### Your instructions
Skip every picture and copy only the lines from the one containing "Task: Click the" to the final line of the records below.

### Input material
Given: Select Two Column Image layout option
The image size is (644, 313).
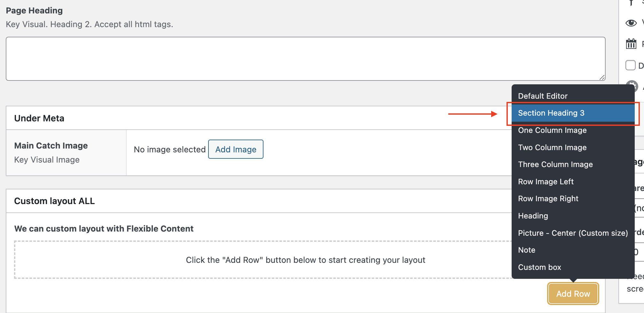Looking at the screenshot, I should point(552,148).
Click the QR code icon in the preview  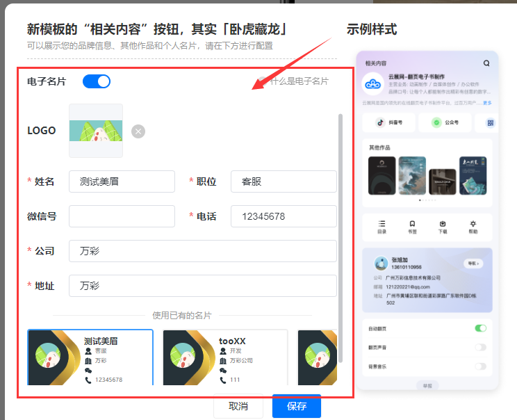(x=491, y=123)
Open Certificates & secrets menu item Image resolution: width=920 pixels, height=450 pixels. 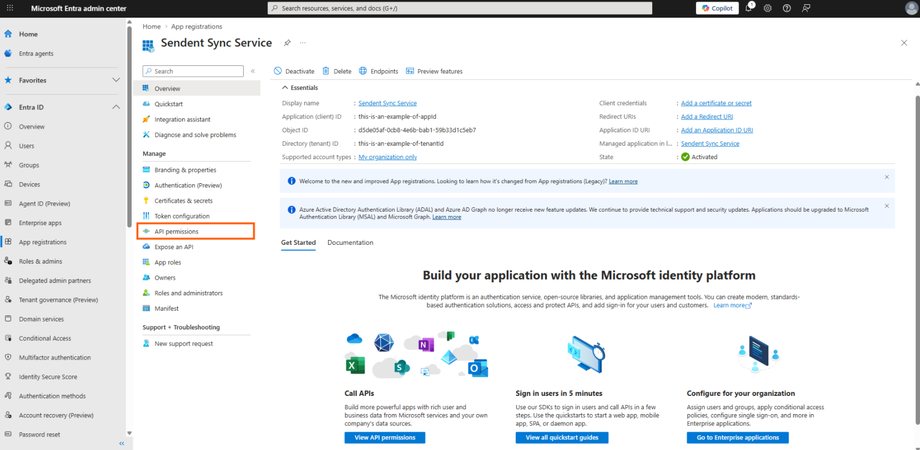tap(183, 200)
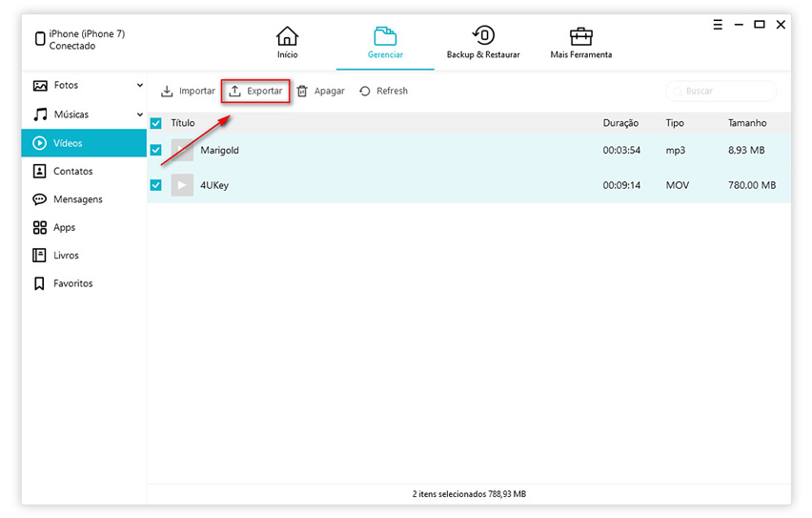Toggle the select-all checkbox beside Título
812x518 pixels.
click(x=156, y=123)
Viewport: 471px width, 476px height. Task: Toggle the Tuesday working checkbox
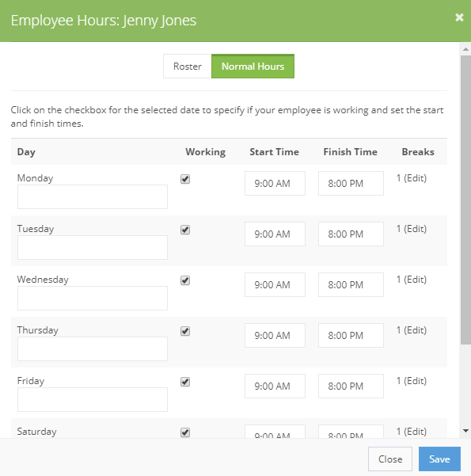(185, 230)
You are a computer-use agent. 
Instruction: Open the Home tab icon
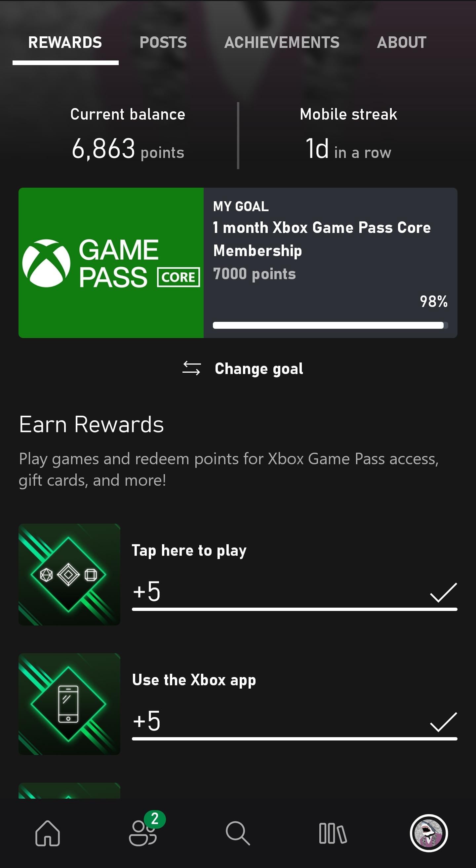pos(48,833)
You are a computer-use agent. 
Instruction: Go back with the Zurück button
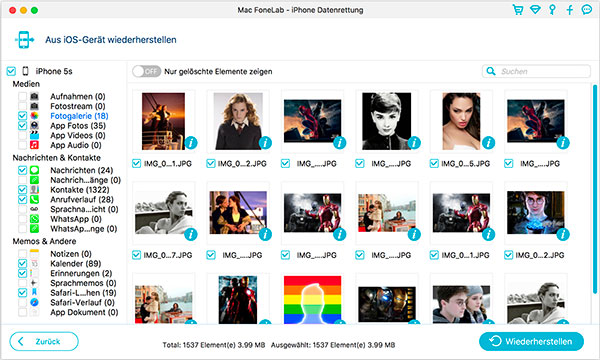click(44, 341)
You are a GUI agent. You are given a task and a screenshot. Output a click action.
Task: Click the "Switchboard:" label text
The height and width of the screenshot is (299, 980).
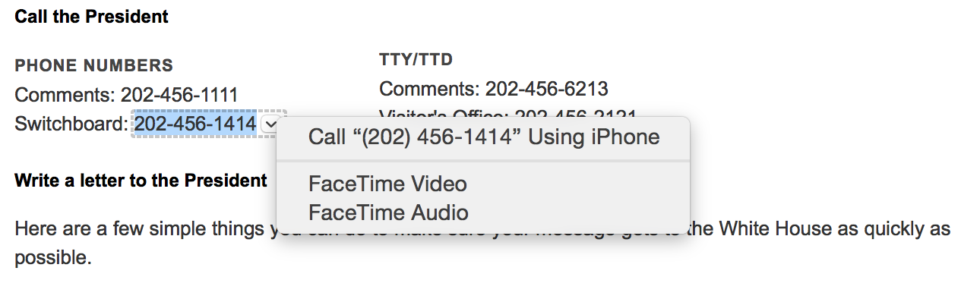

### Your response
Task: Click the "Switchboard:" label text
The height and width of the screenshot is (299, 980).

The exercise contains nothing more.